"Yakin, kita mau ke rumah itu lagi?" tanya Vito.
"Mau enggak mau, ya aku harus ke sana, Vit. Aku harus ambil pakaianku dulu dan juga beberapa hal penting yang tadi enggak sempat Seno ambilkan untukku," jawab Dita."Udah, enggak usah parno dulu. Mungkin sekarang keadaannya udah jauh lebih tenang daripada tadi. Toh Dita enggak akan ke sana sendirian. Kita 'kan akan ikut sama dia dan menemani dia, sementara Seno dan Kiki menemui Pak RT sebelum mempertemukan Dita dan pemilik kontrakan," sahut Fandi, menengahi.
"Iya, Vit. Tiga cowok dan satu cewek, aku rasa cukuplah untuk menemani Dita ke rumah itu lagi. 'Kan Dita cuma mau ambil beberapa barang keperluannya aja di sana. Nanti malam dia mau menginap di rumah Riris untuk sementara waktu," tambah Denis.
"Kalau kalian takut, biar aku sama Dita aja yang ke sana. Antar kami sampai ujung jalan di blok D aja," ujar Riris.
"Enggak akan, Ris. Kita enggak mau terjadi apa-apa lagi sama kamu dan Dita. Jadi apa pun alasannya, kita bertiga akan tetap ikut," tegas Vito.
Mobil milik Fandi akhirnya berbelok ke jalanan di depan kontrakan blok D tersebut. Seperti biasa, keadaan di blok itu sangat sepi meski Dita bukanlah satu-satunya orang yang mengontrak di sana. Tetangga lain di blok D itu benar-benar bekerja mulai pagi-pagi buta dan selalu pulang hampir tengah malam. Hal itu jelas membuat suasana semakin terasa menakutkan meski pada waktu siang. Mobil itu berhenti di depan rumah kontrakan nomor tiga belas yang Dita sewa. Mereka pun turun bersama-sama, lalu segera berjalan menuju ke arah pintu.
"Motormu aku keluarin memang, ya, Dit. Biar sebentar kamu tinggal bawa aja kalau urusan kita di dalam udah selesai," ujar Denis.
"Iya Den, boleh. Keluarin aja. Ini kuncinya," tanggap Dita, sambil mengeluarkan kunci motor dari dalam tasnya.

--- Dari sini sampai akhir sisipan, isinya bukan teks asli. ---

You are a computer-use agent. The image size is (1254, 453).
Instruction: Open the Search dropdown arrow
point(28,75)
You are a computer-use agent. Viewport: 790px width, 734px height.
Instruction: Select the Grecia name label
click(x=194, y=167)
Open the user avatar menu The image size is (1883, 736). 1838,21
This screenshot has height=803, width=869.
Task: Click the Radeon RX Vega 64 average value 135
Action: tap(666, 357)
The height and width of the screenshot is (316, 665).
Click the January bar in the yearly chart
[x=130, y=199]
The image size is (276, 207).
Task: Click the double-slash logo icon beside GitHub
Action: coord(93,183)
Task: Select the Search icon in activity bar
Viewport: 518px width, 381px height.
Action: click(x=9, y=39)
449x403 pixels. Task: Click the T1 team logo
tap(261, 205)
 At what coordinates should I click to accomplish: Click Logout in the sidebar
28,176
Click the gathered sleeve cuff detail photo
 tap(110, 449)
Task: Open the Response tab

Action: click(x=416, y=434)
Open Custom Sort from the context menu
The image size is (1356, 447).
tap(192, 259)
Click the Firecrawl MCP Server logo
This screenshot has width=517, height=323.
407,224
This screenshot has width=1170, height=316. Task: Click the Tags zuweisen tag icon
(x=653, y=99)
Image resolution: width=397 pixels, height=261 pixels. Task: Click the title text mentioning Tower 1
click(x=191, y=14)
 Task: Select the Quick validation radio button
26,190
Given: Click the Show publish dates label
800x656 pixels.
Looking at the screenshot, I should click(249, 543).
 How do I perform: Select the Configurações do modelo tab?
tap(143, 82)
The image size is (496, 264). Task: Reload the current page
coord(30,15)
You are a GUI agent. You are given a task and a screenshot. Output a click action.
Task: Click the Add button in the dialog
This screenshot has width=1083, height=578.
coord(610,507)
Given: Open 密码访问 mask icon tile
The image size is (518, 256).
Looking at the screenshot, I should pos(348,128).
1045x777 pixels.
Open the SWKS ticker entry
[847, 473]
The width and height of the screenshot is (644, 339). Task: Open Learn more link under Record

Denis benar-benar mengeluarkan motor itu dari halaman dan meletakkannya di samping mobil milik Fandi. Dita, Riris, Vito, dan Fandi kini sudah masuk lebih dulu ke dalam rumah kontrakan nomor tiga belas tersebut. Di dalam rumah, Fandi segera menempelkan beberapa buah stiker berwarna merah dengan tulisan arab di dalamnya pada dinding rumah itu tanpa sepengetahuan Dita. Vito melihatnya dan mengerutkan kening selama beberapa saat.
"Stiker apaan, tuh?" tanya Vito.
"Stiker yang biasanya aku dapat setelah pergi ziarah ke beberapa makam Kiayi, Vit. Ada beberapa di mobilku, jadinya kubawa aja dan kutempel di sini. Biar enggak ada yang gangguin kita lagi," jawab Fandi, jujur.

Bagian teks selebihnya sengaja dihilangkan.